%%

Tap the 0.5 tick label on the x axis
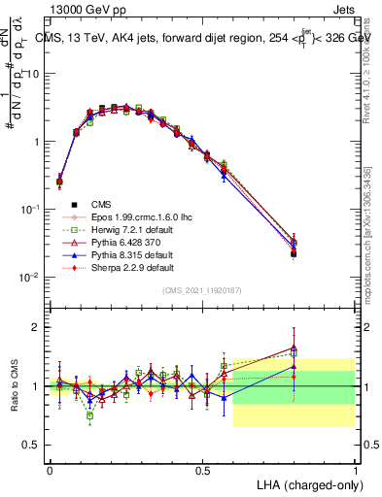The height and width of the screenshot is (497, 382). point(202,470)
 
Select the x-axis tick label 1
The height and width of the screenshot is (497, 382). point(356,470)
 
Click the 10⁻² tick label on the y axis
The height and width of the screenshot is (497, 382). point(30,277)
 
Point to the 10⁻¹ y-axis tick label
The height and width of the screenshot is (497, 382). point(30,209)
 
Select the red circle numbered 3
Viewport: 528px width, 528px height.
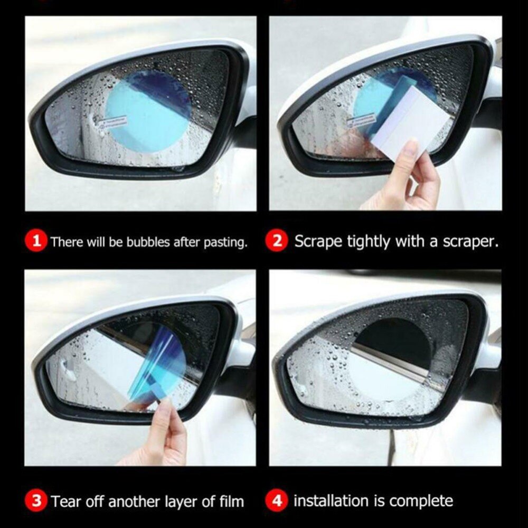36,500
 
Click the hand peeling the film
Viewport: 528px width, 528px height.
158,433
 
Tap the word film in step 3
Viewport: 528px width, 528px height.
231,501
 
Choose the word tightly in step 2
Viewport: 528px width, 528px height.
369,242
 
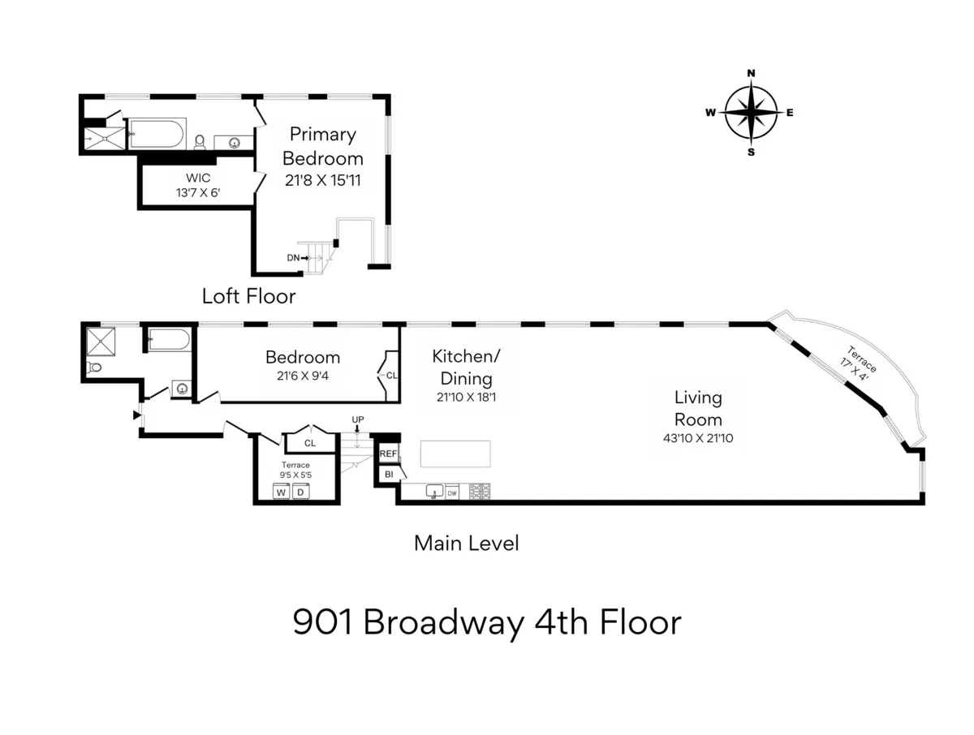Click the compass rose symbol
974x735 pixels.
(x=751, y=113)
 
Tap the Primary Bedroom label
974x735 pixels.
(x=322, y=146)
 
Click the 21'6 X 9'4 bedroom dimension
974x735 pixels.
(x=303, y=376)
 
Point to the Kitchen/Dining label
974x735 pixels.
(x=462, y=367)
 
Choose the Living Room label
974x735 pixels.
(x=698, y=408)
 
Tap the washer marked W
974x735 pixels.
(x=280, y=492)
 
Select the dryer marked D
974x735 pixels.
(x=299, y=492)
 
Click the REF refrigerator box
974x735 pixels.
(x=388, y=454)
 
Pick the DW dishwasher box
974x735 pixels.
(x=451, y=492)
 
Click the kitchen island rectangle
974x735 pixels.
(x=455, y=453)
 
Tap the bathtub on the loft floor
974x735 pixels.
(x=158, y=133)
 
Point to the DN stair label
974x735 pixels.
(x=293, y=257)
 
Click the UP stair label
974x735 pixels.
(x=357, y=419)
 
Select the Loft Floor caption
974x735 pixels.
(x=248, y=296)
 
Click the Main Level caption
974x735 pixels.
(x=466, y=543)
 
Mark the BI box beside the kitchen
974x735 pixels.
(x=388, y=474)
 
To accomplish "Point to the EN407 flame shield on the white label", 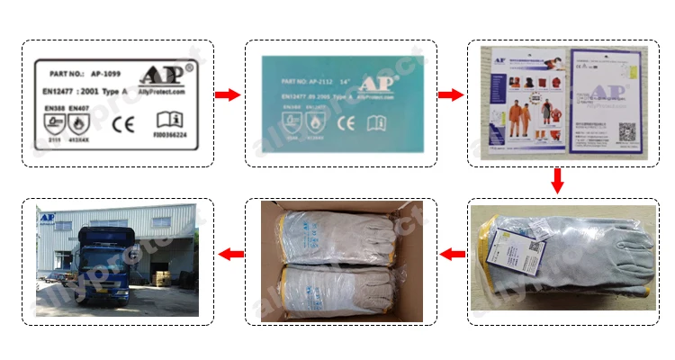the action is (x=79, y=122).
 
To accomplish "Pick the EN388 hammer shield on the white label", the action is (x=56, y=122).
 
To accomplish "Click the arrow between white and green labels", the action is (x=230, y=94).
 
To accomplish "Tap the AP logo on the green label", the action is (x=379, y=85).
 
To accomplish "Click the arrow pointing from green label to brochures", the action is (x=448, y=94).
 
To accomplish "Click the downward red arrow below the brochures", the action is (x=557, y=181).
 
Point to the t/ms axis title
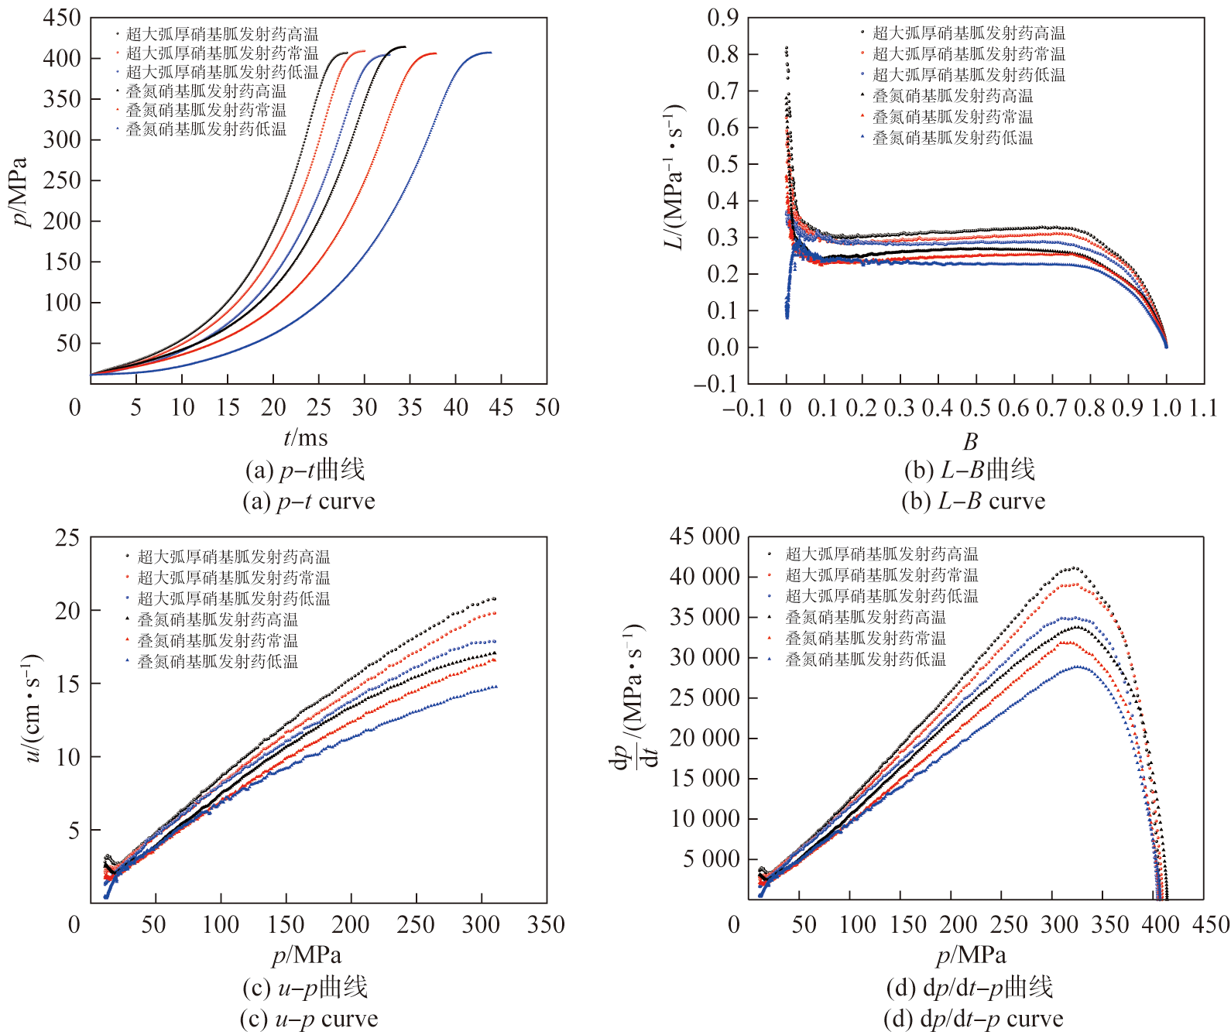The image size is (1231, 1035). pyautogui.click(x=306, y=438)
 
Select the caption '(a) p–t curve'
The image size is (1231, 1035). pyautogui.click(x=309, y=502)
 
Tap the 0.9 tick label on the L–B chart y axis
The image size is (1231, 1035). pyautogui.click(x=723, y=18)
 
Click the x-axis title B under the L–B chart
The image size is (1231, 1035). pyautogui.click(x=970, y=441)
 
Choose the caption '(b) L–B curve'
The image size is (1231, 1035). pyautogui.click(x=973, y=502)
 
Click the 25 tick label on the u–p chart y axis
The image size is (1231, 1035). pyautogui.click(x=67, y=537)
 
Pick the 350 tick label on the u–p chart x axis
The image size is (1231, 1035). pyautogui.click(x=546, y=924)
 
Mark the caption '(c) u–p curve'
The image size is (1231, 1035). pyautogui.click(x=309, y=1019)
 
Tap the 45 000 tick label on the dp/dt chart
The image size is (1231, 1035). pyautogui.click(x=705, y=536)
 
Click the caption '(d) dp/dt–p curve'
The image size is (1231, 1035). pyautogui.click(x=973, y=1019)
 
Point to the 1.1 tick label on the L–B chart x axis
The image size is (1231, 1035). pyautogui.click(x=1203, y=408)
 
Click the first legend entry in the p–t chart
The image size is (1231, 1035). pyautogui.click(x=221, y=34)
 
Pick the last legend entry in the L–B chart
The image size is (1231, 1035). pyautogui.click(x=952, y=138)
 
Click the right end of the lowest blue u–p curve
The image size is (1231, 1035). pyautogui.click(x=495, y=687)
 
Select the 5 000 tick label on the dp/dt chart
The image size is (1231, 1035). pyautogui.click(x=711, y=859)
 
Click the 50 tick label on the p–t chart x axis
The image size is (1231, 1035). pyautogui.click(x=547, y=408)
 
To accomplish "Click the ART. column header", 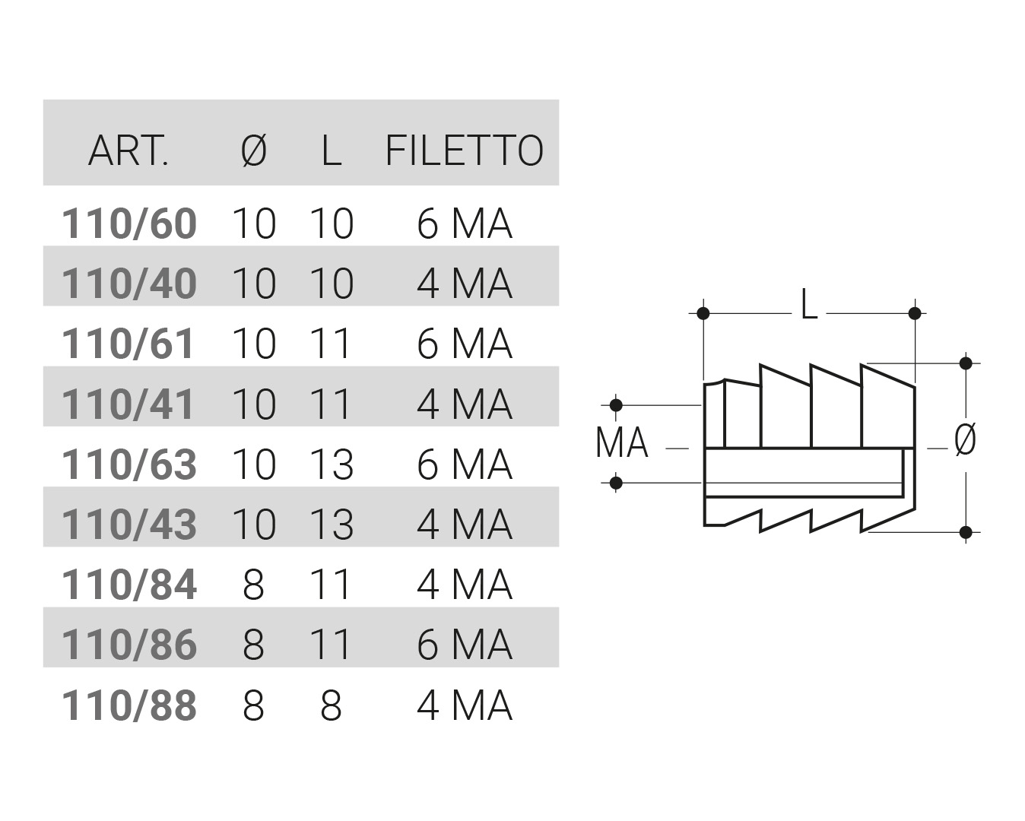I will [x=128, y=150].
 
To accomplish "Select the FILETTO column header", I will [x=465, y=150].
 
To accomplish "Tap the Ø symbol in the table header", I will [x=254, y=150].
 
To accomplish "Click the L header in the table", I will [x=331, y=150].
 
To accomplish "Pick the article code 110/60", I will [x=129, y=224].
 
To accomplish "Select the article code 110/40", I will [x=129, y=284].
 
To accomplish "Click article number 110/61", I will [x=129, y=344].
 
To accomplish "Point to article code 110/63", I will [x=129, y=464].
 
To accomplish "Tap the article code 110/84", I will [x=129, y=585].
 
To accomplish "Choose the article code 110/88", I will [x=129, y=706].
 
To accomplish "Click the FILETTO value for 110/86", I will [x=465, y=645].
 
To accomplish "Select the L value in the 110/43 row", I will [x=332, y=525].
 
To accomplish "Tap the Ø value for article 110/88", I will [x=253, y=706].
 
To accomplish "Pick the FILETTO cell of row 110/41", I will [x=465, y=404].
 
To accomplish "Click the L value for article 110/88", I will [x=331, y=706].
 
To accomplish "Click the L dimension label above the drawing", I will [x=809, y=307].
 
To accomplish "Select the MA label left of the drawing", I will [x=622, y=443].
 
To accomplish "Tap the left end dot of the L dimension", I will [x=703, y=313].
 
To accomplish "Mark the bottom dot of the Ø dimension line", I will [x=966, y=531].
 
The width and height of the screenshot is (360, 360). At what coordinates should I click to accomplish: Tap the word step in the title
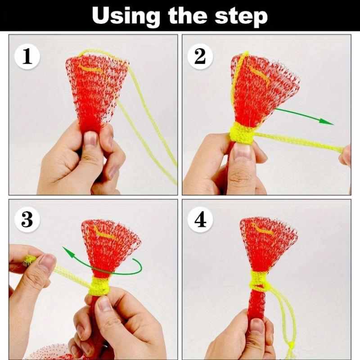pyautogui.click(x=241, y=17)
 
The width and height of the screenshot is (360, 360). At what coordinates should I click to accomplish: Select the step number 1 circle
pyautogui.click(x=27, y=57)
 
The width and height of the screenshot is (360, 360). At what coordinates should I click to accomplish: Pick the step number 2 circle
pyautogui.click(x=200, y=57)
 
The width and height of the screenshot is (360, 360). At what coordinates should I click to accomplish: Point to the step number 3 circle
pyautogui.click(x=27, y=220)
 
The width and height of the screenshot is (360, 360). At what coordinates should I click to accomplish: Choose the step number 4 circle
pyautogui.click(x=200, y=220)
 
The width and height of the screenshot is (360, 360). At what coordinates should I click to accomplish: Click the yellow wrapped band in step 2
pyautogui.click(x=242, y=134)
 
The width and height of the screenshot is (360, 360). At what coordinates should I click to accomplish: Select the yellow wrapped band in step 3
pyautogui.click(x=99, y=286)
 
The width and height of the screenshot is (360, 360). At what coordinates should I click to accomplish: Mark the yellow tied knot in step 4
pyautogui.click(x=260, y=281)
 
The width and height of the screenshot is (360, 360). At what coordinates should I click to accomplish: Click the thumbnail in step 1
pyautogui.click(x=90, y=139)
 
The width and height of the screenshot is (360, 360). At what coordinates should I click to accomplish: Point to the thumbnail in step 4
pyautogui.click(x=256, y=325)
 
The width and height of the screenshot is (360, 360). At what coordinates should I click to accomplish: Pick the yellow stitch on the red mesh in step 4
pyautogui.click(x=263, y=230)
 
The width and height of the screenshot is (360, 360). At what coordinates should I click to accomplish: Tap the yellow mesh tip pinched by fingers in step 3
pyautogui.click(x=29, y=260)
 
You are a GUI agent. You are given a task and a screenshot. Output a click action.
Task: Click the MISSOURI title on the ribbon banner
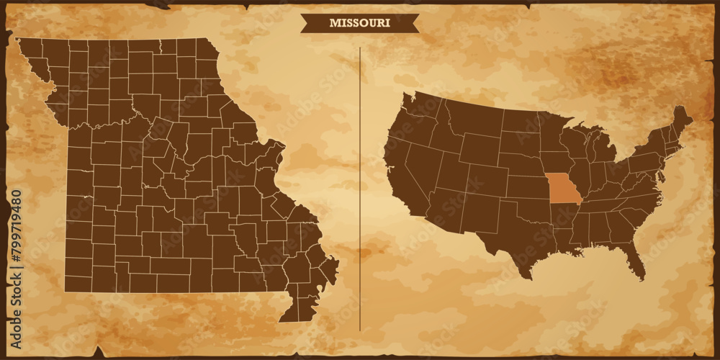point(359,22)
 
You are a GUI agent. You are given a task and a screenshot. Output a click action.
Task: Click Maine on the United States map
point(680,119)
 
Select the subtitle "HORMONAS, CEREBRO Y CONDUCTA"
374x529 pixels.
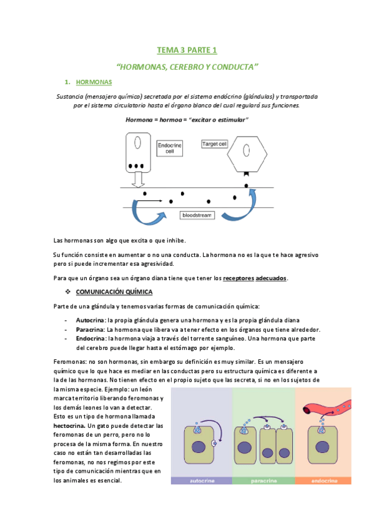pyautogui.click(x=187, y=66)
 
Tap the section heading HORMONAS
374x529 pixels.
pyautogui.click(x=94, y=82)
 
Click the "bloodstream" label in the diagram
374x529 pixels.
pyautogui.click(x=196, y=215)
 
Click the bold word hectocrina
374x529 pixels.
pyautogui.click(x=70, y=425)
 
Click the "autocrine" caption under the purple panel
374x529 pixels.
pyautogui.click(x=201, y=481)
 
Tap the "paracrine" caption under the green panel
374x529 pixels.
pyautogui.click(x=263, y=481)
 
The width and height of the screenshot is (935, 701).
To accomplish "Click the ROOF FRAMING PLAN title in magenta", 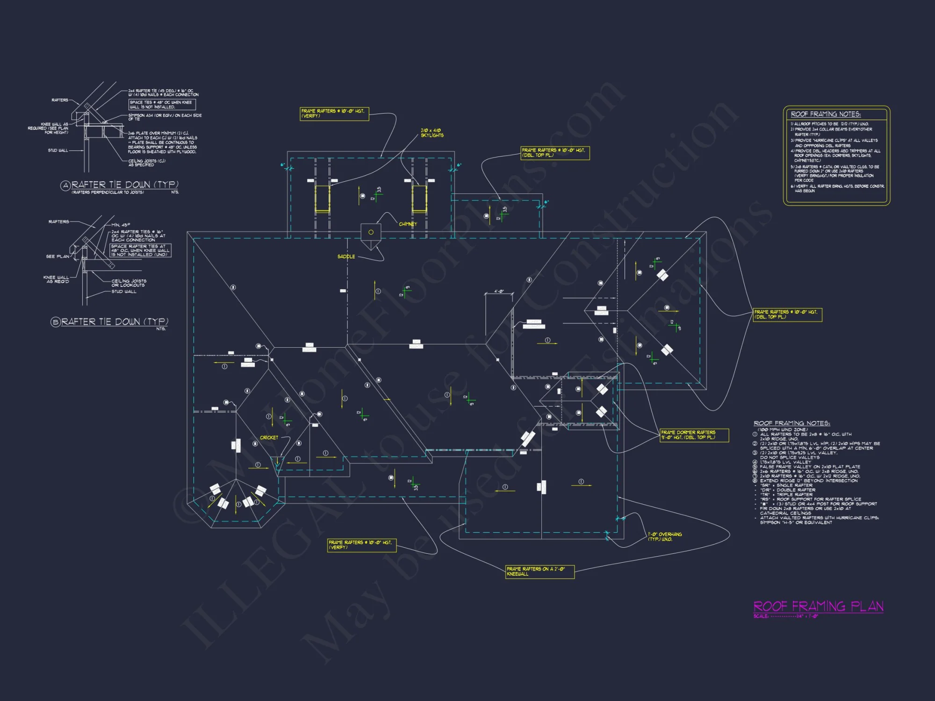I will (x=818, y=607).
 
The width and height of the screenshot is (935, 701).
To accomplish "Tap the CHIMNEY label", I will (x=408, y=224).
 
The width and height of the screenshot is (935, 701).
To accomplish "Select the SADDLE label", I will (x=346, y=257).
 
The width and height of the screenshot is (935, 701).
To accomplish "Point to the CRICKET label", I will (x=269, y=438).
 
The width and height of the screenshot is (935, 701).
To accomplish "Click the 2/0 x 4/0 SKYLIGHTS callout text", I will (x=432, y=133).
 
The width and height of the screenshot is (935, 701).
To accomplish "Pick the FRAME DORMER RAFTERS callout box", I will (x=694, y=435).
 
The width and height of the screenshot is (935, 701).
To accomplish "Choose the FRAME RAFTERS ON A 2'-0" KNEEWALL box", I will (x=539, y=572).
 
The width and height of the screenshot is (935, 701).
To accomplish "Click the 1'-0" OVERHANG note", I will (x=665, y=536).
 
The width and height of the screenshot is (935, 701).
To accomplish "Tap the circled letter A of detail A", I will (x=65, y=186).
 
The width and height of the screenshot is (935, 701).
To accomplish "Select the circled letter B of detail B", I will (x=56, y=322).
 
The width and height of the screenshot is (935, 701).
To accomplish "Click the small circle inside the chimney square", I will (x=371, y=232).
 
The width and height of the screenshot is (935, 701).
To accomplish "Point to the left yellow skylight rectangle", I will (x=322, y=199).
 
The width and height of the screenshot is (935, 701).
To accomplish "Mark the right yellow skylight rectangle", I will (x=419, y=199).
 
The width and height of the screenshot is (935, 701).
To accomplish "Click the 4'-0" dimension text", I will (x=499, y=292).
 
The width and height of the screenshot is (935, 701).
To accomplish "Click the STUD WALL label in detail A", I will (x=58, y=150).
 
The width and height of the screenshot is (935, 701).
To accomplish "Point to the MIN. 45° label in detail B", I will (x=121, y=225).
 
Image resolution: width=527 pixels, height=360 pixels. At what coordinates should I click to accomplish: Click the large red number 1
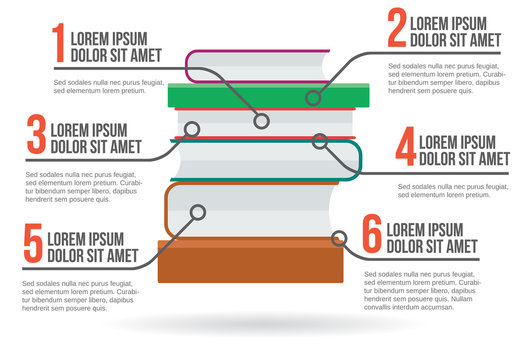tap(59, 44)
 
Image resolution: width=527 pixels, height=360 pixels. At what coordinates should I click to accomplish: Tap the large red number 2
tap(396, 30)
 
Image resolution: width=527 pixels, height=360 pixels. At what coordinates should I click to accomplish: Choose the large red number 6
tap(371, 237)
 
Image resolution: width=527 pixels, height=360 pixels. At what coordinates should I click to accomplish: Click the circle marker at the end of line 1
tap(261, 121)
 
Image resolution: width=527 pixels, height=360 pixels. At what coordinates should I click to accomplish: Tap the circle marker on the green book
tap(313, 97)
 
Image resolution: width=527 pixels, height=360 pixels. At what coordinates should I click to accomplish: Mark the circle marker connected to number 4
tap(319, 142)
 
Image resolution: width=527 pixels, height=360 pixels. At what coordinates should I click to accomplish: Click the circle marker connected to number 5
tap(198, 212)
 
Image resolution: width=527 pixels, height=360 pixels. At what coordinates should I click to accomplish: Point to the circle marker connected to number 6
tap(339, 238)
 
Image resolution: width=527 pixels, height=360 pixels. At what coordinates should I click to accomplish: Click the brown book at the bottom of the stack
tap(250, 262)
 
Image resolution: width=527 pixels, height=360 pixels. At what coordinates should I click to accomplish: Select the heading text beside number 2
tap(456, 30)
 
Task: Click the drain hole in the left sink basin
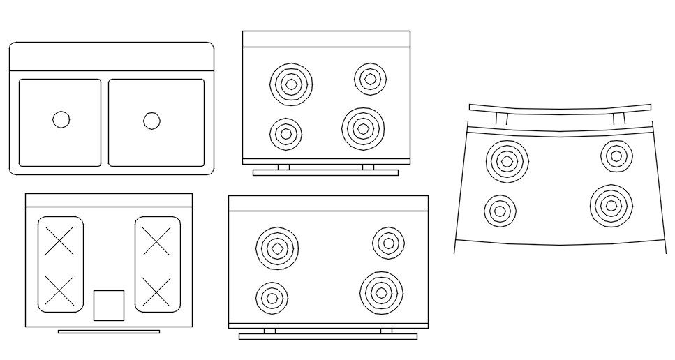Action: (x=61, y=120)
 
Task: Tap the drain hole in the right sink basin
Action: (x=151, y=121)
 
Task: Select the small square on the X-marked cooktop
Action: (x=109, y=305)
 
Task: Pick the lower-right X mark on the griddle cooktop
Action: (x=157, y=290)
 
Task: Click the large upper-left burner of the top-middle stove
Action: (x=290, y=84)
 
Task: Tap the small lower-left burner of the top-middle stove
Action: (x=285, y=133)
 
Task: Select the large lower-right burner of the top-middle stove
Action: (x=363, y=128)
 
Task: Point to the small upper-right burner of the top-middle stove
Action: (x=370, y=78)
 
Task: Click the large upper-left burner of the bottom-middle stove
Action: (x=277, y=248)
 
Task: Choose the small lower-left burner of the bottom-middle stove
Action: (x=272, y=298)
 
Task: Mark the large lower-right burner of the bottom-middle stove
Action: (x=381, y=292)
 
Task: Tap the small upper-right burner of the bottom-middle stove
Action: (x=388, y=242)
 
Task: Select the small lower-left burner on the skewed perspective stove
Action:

%%

◆ Task description ◆
Please copy out, unchanged, the lines above, starting with the line that contains "the green panel" and going on through the line that contains "pyautogui.click(x=263, y=481)", with both of those lines included.

◆ Response ◆
Tap the "paracrine" caption under the green panel
374x529 pixels.
pyautogui.click(x=263, y=481)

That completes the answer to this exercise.